Despite his illness and poverty, for as long as I was near him, I never heard him complain. You would always find him available, with his ever-present smile on his tormented face, radiating kindness.

Thanks to him, I learned to overcome the initial difficulties; I chose my friends without making a mistake in selection; I resisted and endured the suffering of prison, without falling prey to cliques or individuals connected to the command – spies and immoral people – who swarmed there as they did in every other cell of the rotten socialist society. For all this, I will remain forever grateful to my friend, Vaska.

Meanwhile, Esheref Zaimi was the priest’s complete opposite. Ironic and boisterous, a born talker, but who always said the right thing. He often became cynical and unscrupulous, but he would find the right approach for each person!

He had the talent of an artist; although anonymous and unschooled, without any tools at his disposal except for a few pieces of shkope (juniper) or bushi (boxwood) and a small knife, made with electrode wire or thin steel threads, genuine works of art came from his hands that, had he been given the chance to exhibit them, would have been envied by the most renowned artists in the country and perhaps in the world.

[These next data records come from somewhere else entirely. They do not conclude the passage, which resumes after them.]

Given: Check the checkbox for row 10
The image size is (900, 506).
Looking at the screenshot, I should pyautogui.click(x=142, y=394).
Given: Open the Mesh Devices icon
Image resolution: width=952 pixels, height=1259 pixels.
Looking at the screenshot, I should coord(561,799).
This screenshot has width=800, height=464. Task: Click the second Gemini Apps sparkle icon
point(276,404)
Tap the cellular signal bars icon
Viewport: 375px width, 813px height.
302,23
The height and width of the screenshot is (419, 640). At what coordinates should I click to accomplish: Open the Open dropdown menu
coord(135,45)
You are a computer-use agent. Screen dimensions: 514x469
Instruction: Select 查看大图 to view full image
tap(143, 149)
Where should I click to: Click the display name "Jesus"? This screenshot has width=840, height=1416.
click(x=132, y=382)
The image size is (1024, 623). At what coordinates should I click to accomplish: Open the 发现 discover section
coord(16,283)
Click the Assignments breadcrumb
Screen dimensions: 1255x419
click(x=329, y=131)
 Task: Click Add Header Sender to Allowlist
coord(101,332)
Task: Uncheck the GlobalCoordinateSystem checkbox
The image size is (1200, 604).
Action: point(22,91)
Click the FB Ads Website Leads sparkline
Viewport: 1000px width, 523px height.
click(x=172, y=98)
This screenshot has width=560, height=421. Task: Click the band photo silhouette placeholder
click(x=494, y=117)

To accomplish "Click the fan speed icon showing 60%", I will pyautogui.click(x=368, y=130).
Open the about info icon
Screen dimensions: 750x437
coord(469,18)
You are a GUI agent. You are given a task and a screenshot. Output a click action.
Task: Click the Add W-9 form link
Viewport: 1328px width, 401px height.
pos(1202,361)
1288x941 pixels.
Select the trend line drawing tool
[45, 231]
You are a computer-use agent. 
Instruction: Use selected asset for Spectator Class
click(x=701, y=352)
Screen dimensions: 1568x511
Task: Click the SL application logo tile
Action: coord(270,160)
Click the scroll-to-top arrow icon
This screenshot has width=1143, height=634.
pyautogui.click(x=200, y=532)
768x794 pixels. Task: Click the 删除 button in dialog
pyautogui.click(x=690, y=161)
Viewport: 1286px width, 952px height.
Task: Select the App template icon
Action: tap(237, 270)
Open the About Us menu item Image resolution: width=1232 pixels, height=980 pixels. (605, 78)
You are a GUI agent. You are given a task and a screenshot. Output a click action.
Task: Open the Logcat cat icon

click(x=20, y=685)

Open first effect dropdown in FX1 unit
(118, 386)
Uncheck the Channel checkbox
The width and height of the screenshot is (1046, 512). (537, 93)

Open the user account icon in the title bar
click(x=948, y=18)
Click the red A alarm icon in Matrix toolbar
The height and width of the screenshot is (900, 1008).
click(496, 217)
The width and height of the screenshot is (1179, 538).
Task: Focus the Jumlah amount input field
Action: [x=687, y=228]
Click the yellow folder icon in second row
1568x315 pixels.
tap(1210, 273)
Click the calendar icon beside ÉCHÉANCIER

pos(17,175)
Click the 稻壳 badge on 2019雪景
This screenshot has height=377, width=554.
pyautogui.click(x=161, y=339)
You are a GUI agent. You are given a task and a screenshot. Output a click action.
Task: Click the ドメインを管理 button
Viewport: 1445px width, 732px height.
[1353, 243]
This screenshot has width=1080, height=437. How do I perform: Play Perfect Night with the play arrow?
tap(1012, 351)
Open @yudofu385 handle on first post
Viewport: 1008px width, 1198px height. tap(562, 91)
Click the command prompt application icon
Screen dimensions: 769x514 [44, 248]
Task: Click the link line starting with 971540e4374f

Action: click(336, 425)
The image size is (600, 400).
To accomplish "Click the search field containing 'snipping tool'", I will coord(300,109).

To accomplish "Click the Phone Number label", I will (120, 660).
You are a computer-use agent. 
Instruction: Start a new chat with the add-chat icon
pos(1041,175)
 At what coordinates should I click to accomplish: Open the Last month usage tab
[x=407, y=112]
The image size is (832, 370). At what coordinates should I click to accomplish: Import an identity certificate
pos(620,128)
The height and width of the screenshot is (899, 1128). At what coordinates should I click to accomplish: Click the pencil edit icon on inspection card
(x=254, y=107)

When you saw those pieces of wood come to life, masterfully transforming into works of art, full of taste and imagination, you’d think he possessed the quality of magic. He gave even objects a soul! That burly man, with a scowling face, eyebrows set low over his eyes, a high forehead that ended at the back of his bald head, with large bony hands full of calluses, produced such delicate works. It was a marvel to behold!

At the time I met him, he could have been around fifty-five or sixty years old, maybe older, maybe younger, since you couldn’t tell the exact age of that category of people. His purplish, weathered face was traversed by deep lines like plow furrows, which started from his wide forehead and ended under his completely graying beard.

Because of the color of his face, the white hairs were more prominent. He had light gray eyes, but the frequent wrinkles around them gave their glow a special reflection. It was precisely these reflections that had stamped the mask of perpetual irony on his face, but also of a typical cleverness. With a below-average body, broad shoulders, and bony hands, he reinforced the idea that this dynamic person belonged to the peasant-worker class.

The pieces of wood transformed into works of art captured all my attention.

“Uncle Esheref, you are an artist!” I said, surprised, a short time after we had met.

“Oh, man, I wish I could make some money with it!”

“But you are a sculptor, man!”

“Pshhh, just passing the time, boy! I can’t read, so I deal with these things!”

“But where did you learn to carve so beautifully?”

“What do you mean, boy?”

“Man, what art school did you graduate from?” I added with childlike sincerity.

“Didn’t I tell you that here, they are all professors!” He made an ironic smirk, or so it seemed to me, and then became serious: “I’m joking, I learned with the sheep in the mountains since I was a little boy!”

“Without a single day of school?” I was surprised.

“What school, kid? And why would you need school to make these scribbles?”

“No, they’re not scribbles, but real art!” I praised him.

“Come on, man, if you wanted to, you could learn this trade, it’s not some great philosophy!”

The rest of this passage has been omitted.